▶ _Information_:

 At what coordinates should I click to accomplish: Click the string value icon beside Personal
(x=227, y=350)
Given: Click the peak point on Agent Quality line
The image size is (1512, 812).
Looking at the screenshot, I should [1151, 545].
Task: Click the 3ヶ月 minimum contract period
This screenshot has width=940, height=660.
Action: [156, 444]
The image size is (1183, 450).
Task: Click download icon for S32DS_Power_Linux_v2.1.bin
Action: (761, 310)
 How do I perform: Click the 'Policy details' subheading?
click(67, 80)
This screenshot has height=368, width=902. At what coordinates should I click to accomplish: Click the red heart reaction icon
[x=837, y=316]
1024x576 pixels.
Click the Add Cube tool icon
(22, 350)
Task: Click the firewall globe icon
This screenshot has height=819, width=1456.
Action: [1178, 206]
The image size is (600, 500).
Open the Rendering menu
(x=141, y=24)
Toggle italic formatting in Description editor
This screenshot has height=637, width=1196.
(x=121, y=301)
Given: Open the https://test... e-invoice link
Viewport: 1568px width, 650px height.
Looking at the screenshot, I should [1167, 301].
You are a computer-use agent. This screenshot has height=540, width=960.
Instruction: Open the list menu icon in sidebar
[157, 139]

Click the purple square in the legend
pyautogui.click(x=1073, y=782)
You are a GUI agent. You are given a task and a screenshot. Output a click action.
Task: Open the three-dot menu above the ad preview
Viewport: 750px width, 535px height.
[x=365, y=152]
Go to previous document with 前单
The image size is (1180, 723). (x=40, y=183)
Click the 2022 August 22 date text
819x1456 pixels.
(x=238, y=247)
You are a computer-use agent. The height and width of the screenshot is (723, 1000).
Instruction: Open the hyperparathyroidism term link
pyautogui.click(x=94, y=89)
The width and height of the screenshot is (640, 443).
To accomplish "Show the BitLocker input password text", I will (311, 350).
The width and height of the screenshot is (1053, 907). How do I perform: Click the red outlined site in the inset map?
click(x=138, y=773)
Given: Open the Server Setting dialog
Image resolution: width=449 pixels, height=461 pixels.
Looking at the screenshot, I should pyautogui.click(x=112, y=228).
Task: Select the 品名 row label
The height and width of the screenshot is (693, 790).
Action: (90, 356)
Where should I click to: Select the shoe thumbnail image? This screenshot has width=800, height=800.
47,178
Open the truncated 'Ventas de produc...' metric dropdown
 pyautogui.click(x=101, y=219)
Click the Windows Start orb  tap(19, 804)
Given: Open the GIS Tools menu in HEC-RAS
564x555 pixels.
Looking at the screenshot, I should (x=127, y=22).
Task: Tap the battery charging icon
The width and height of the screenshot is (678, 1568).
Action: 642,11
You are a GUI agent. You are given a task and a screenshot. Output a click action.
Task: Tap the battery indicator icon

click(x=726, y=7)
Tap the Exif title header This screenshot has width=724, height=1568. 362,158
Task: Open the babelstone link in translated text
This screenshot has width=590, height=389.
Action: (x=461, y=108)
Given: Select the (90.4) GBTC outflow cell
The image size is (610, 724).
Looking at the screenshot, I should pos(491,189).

▶ _Work item_: Retype all of the records above without a single alteration.

▶ _Reply to the task_:
 At what coordinates should I click to accomplish: Click the string value icon beside Personal
(x=227, y=350)
Given: Click the peak point on Agent Quality line
The image size is (1512, 812).
Looking at the screenshot, I should [1151, 545].
Task: Click the 3ヶ月 minimum contract period
This screenshot has width=940, height=660.
Action: [156, 444]
The image size is (1183, 450).
Task: Click download icon for S32DS_Power_Linux_v2.1.bin
Action: (761, 310)
 How do I perform: Click the 'Policy details' subheading?
click(67, 80)
This screenshot has height=368, width=902. At what coordinates should I click to accomplish: Click the red heart reaction icon
[x=837, y=316]
1024x576 pixels.
Click the Add Cube tool icon
(22, 350)
Task: Click the firewall globe icon
This screenshot has height=819, width=1456.
Action: [1178, 206]
The image size is (600, 500).
Open the Rendering menu
(x=141, y=24)
Toggle italic formatting in Description editor
This screenshot has height=637, width=1196.
(x=121, y=301)
Given: Open the https://test... e-invoice link
Viewport: 1568px width, 650px height.
Looking at the screenshot, I should [1167, 301].
You are a computer-use agent. This screenshot has height=540, width=960.
Instruction: Open the list menu icon in sidebar
[157, 139]

Click the purple square in the legend
pyautogui.click(x=1073, y=782)
You are a GUI agent. You are given a task and a screenshot. Output a click action.
Task: Open the three-dot menu above the ad preview
Viewport: 750px width, 535px height.
[x=365, y=152]
Go to previous document with 前单
The image size is (1180, 723). (x=40, y=183)
Click the 2022 August 22 date text
819x1456 pixels.
(x=238, y=247)
You are a computer-use agent. The height and width of the screenshot is (723, 1000).
Instruction: Open the hyperparathyroidism term link
pyautogui.click(x=94, y=89)
The width and height of the screenshot is (640, 443).
To accomplish "Show the BitLocker input password text", I will (311, 350).
The width and height of the screenshot is (1053, 907). How do I perform: Click the red outlined site in the inset map?
click(x=138, y=773)
Given: Open the Server Setting dialog
Image resolution: width=449 pixels, height=461 pixels.
Looking at the screenshot, I should pyautogui.click(x=112, y=228).
Task: Select the 品名 row label
The height and width of the screenshot is (693, 790).
Action: (90, 356)
Where should I click to: Select the shoe thumbnail image? This screenshot has width=800, height=800.
47,178
Open the truncated 'Ventas de produc...' metric dropdown
 pyautogui.click(x=101, y=219)
Click the Windows Start orb  tap(19, 804)
Given: Open the GIS Tools menu in HEC-RAS
564x555 pixels.
Looking at the screenshot, I should (x=127, y=22).
Task: Tap the battery charging icon
The width and height of the screenshot is (678, 1568).
Action: 642,11
You are a GUI agent. You are given a task and a screenshot. Output a click action.
Task: Tap the battery indicator icon

click(x=726, y=7)
Tap the Exif title header This screenshot has width=724, height=1568. 362,158
Task: Open the babelstone link in translated text
This screenshot has width=590, height=389.
Action: (x=461, y=108)
Given: Select the (90.4) GBTC outflow cell
The image size is (610, 724).
Looking at the screenshot, I should pos(491,189).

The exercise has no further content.